Una cabaña de piedra en las afueras de París ayudó a este diseñador a sobrevivir a su divorcio
Hace dos años, Gesa Hansen nunca hubiera imaginado que viviría en una cabaña de piedra. “Tengo muchas ganas de encontrar un apartamento o una casa, por lo que estoy abierto a todo”, afirma el interiorista germano-danés. “Incluso consideré casa flotanteAl final, Hansen no eligió una vida en el agua, sino que encontró un hogar junto al río. En 2024, buscaba una propiedad en el idílico barrio de Samoix-sur-Seine, cerca de las afueras de París. Aquí vio una casa de campo de piedra de dos pisos, situada detrás de las villas Belle Epoque con entramado de madera típicas de la zona. Sin motivo aparente, Hansen llamó a la puerta para preguntar sobre la propiedad. “La abrió el artista que vivía allí y, para mi sorpresa, era un viejo conocido”, dijo.

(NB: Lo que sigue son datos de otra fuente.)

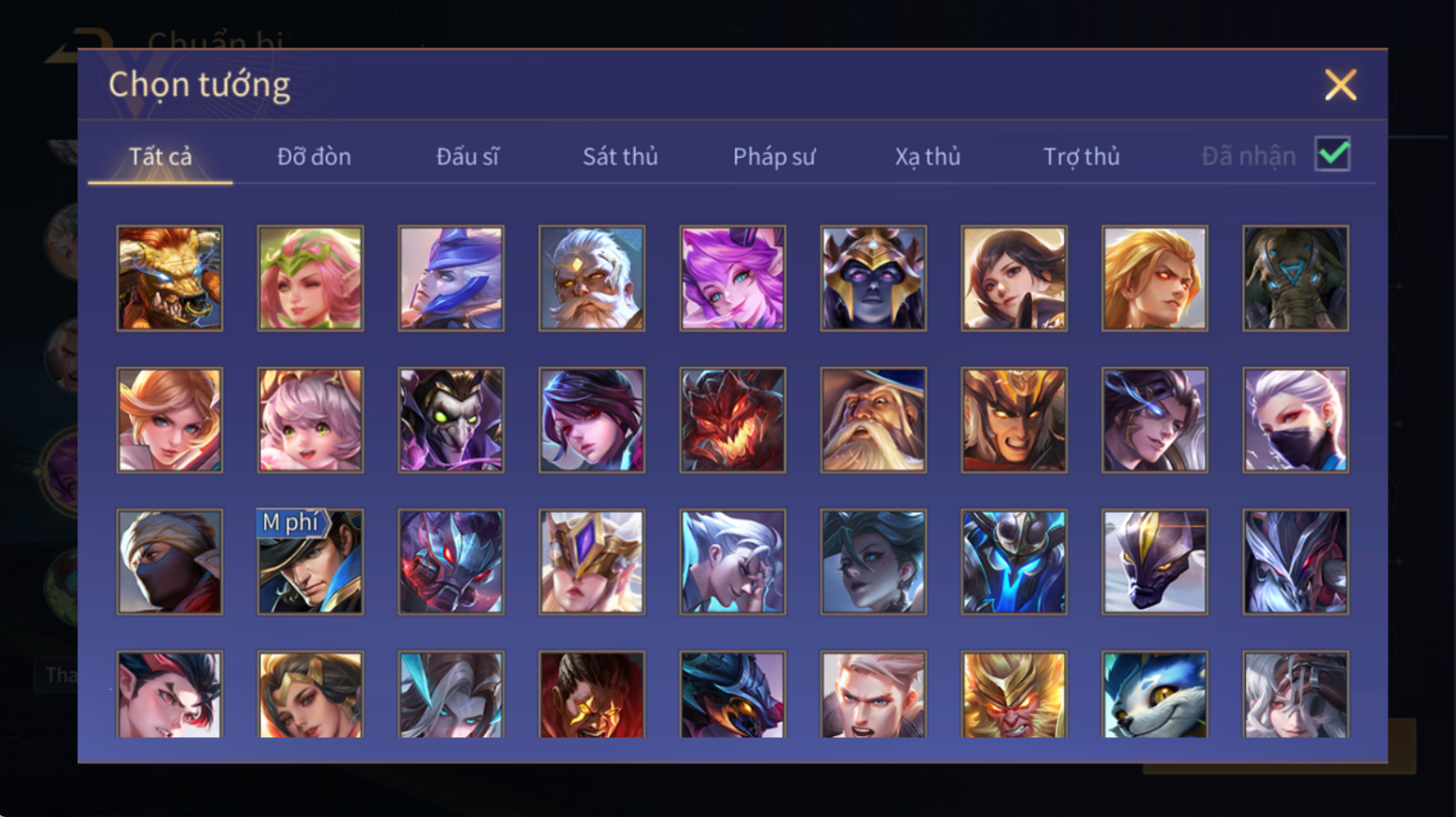Select the golden bull hero portrait
The image size is (1456, 817).
point(170,278)
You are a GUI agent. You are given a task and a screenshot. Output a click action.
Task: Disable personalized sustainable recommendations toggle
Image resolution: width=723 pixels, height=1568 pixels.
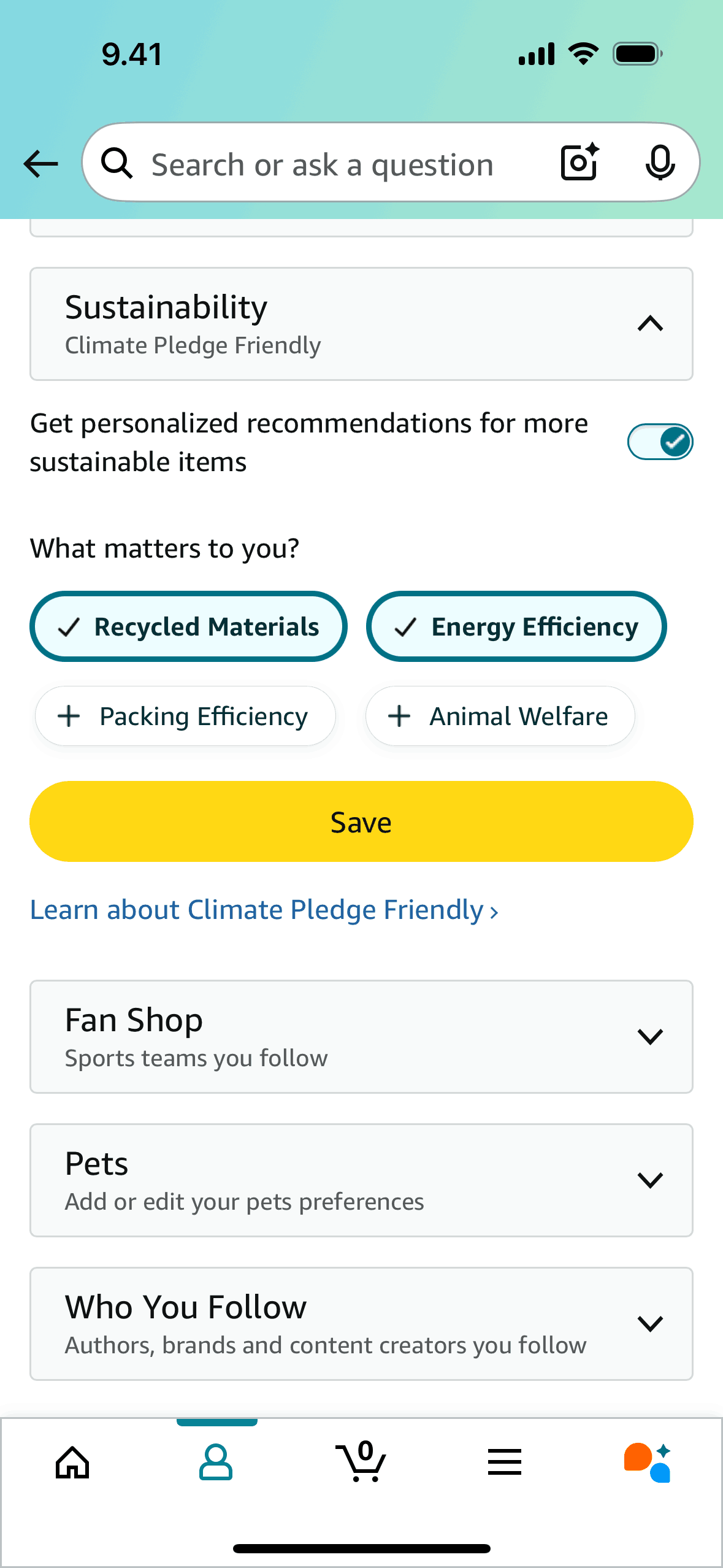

En aquel momento, el pintor no estaba interesado en vender. Pero eso pronto cambió, y Hansen se mudó con sus hijos y su perro en el invierno de 2024, recién divorciada y en un punto de inflexión crítico en su vida. Probablemente por eso la diseñadora de interiores, que también diseña muebles para su propia marca, The Hansen Family, no quiso darle a su nuevo hogar sólo algunos toques estéticos. En cambio, decidió reimaginar por completo el diseño de la cabaña de 1,100 pies cuadrados, eliminando específicamente las paredes y dejando entrar más luz.
Hoy en día, la cabaña es una impresionante lección sobre el uso de colores llamativos, telas, papeles pintados, toques náuticos y materiales cálidos. Todos estos elementos se unen para crear un hogar confortable rodeado de naturaleza, pero que también muestra un lado divertido, poco convencional y desinhibido: el jardín de la casa fue diseñado por Hansen en colaboración con Estelle Marandon. También tiene una mezcla inusual de lo antiguo (una especie de estilo rústico británico) y lo nuevo (un enfoque más salvaje y natural, en línea con el estilo de diseño de Piet Oudolf). Todo, desde el diseño de la casa y su interior hasta los jardines, refleja la vida de Hansen durante este período de transición. “Pasé por un momento increíble”, dijo, refiriéndose a ese período. “Pero también se sintió como una liberación”.
Influencia inesperada de la Bauhaus
Desde el primer momento que vio la casa de campo, Hansen notó sus grandes ventanales, como los que vería en el estudio de un artista. “Me recuerdan a la Bauhaus”, dijo, refiriéndose a la escuela en Dessau, Alemania, donde la propia Hansen estudió y luego trabajó para Jean Nouvel antes de fundar su propio estudio. La Bauhaus fue donde realmente empezó a “ver los colores” y a verlos en contexto, gracias al trabajo de Josef Albers. Su práctica actual continúa centrándose en cómo el color cambia de apariencia dependiendo del entorno. Como demuestra su casa en Samoix-sur-Seine, el equilibrio adecuado es crucial.
Por ejemplo, en la cocina ninguno de los electrodomésticos es de madera o de tonos pastel. Hanson eligió un rico pigmento musgo de File Under Pop, un color entre ocre y mostaza. “Nunca he usado este color en ninguno de mis proyectos”, dijo. Pero para ella esta pintura es especial. Contrasta con los accesorios de latón de la cocina y los suelos de baldosas y superficies de acero inoxidable existentes. “Para mí, la cocina es un lugar liberador”, dijo Hansen. “Sentí que había superado el lindo aspecto de la cocina campestre. Quería algo que reflejara mi experiencia, lo que significaba una cocina que fuera más directa, urbana e incluso un poco masculina”.